**EXTRAIT À LIRE**
═══

Après l'atelier, les ancien-nes font une petite promenade en vieille-ville de Berne avant de se rendre à la remise des prix. (Image: Lara Gafner, WO)
Après quatre tours, les questions ayant suscité les réponses les plus passionnantes sont rassemblées. Deux des ancien-nes prendront le micro lors que la remise des prix en soirée et reposeront les questions sélectionnées aux lauréat-es des prix.
Une fête en l'honneur de la science
Après les premiers discours et des intermèdes musicaux, l'ancien des Olympiades Philipp Burkhardt s'assied près de Rudolf Aebersold et de Maryna Viazovska dans la salle de l'Hôtel de Ville de Berne pour discuter des petits changements dans les cellules et des grands progrès de la science devant le public rassemblé pour l'occasion. Plus tard, les lauréat-es des prix 2021 sont interviewés par Ophélie Riviere. Tou-tes deux se sont désigné-es volontairement pour poser des questions durant la remise des prix. «Je monte volontiers sur scène», explique Ophélie. L'étudiante en physique qui a participé à Science et Jeunesse et le European Union Contest for Young Scientists se sent à l'aise lors de ces événements, où la science est placée au centre. Plus tard lors de l'apéro, Philipp aimerait savoir si l'on a remarqué sa nervosité. Réponse: pas le moindre du monde. «L'atelier et la remise des prix ont été une expérience géniale», s'exclame l'étudiant scientifique avant d'entamer une conversation avec le recteur de l'Université de Berne sur la responsabilité de la science
Philipp Burkhardt s'entretient avec Rudolf Aebersold et Maryna Viazovska lors de la cérémonie de remise des prix à l'hôtel de ville de Berne. (Image: Lara Gafner, WO)

═══

**EXTRAIT DE DONNÉES**
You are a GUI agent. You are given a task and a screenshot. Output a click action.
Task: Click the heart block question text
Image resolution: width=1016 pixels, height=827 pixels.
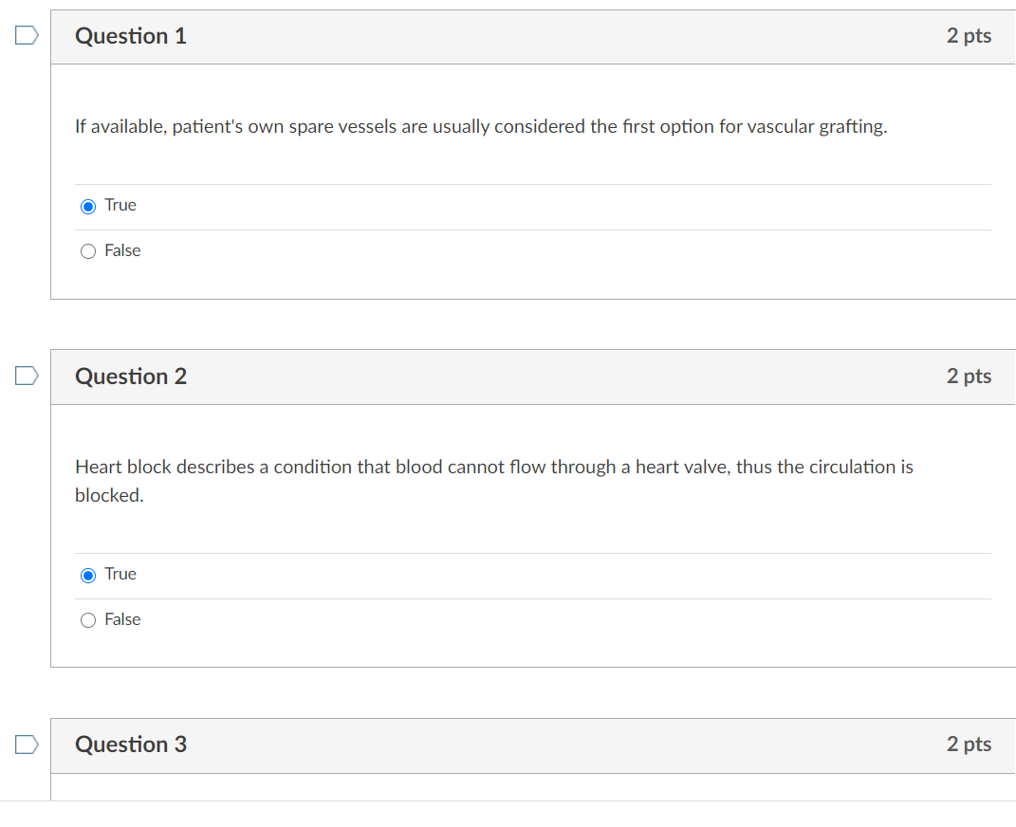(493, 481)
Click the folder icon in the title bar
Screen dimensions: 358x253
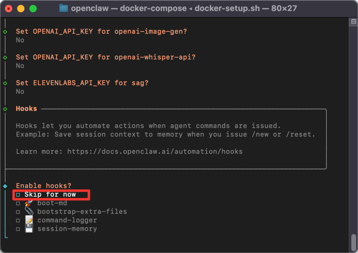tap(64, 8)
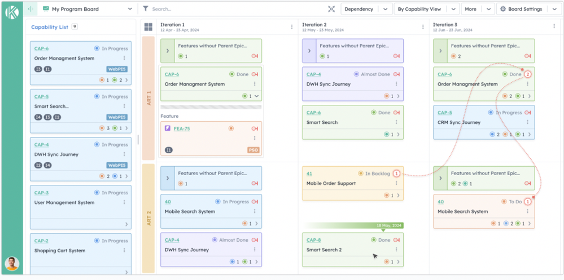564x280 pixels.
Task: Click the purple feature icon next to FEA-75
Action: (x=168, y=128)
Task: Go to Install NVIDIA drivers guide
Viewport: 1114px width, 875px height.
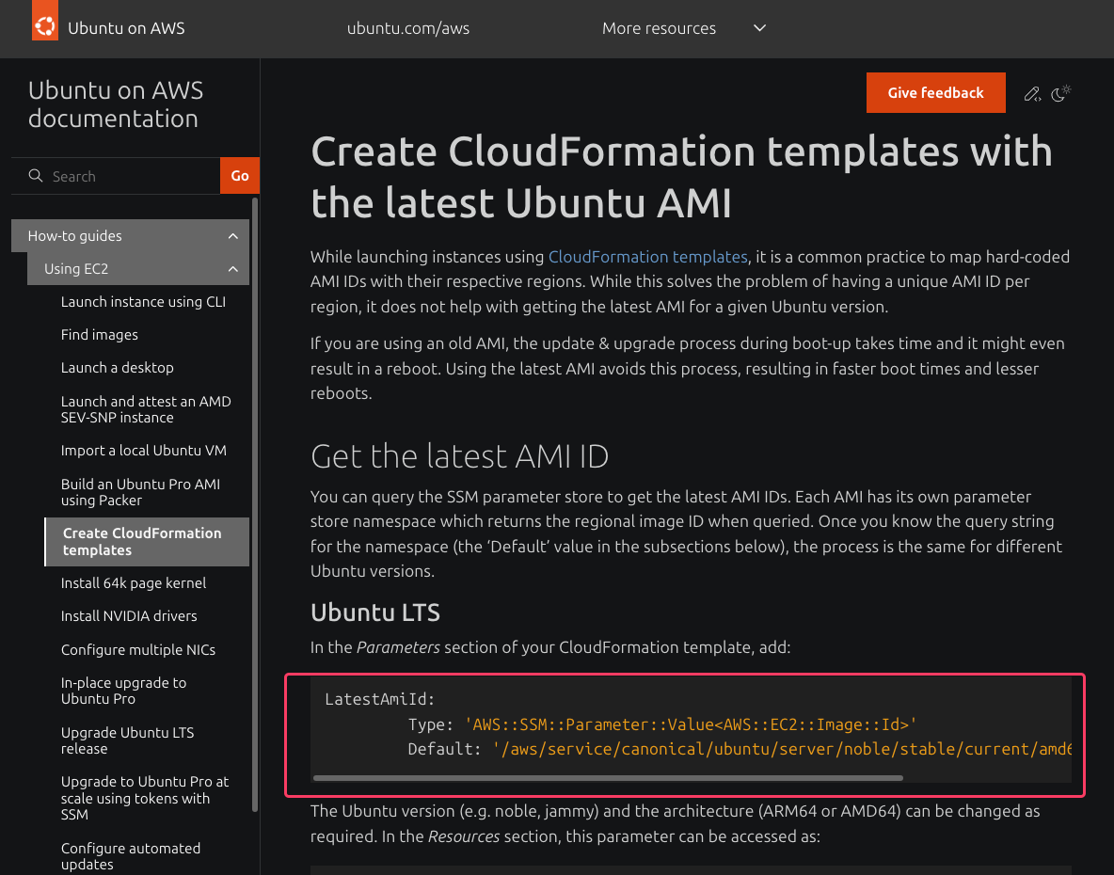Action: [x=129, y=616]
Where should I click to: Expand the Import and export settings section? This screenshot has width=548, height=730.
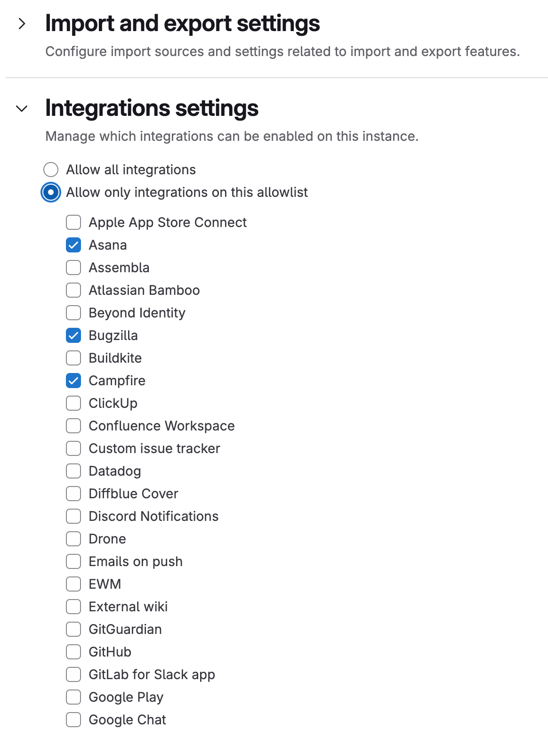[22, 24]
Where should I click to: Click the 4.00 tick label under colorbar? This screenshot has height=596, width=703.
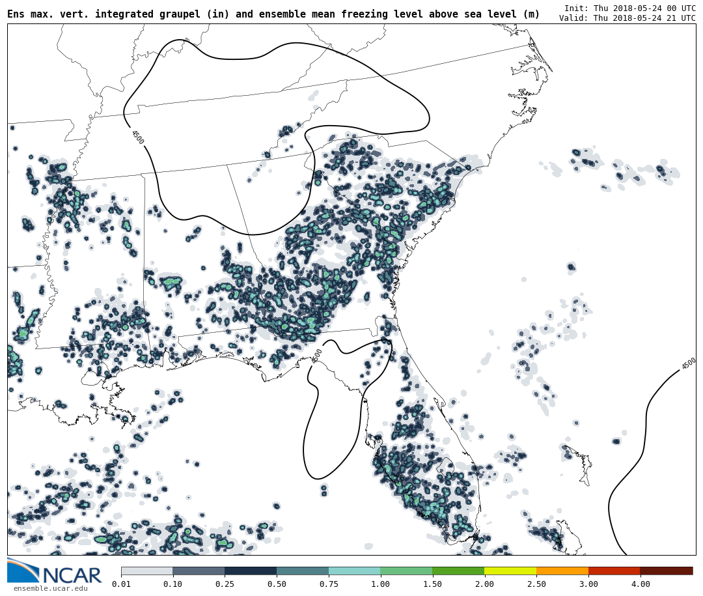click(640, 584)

═══

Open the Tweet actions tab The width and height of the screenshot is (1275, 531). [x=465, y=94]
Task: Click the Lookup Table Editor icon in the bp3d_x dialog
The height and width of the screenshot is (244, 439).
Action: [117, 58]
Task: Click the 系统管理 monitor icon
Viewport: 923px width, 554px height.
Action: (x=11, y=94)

═══

**EXERCICES**
1) D'après l'extrait à lire, par qui les lauréat-es des prix 2021 sont-ils interviewés ?
2) Reproduire à l'identique le passage de l'extrait à lire allant de « Après quatre tours, les » jusqu'à « lauréat-es des prix. » inclus.

**CORRIGÉ**
1) Par Ophélie Riviere.

2)
Après quatre tours, les questions ayant suscité les réponses les plus passionnantes sont rassemblées. Deux des ancien-nes prendront le micro lors que la remise des prix en soirée et reposeront les questions sélectionnées aux lauréat-es des prix.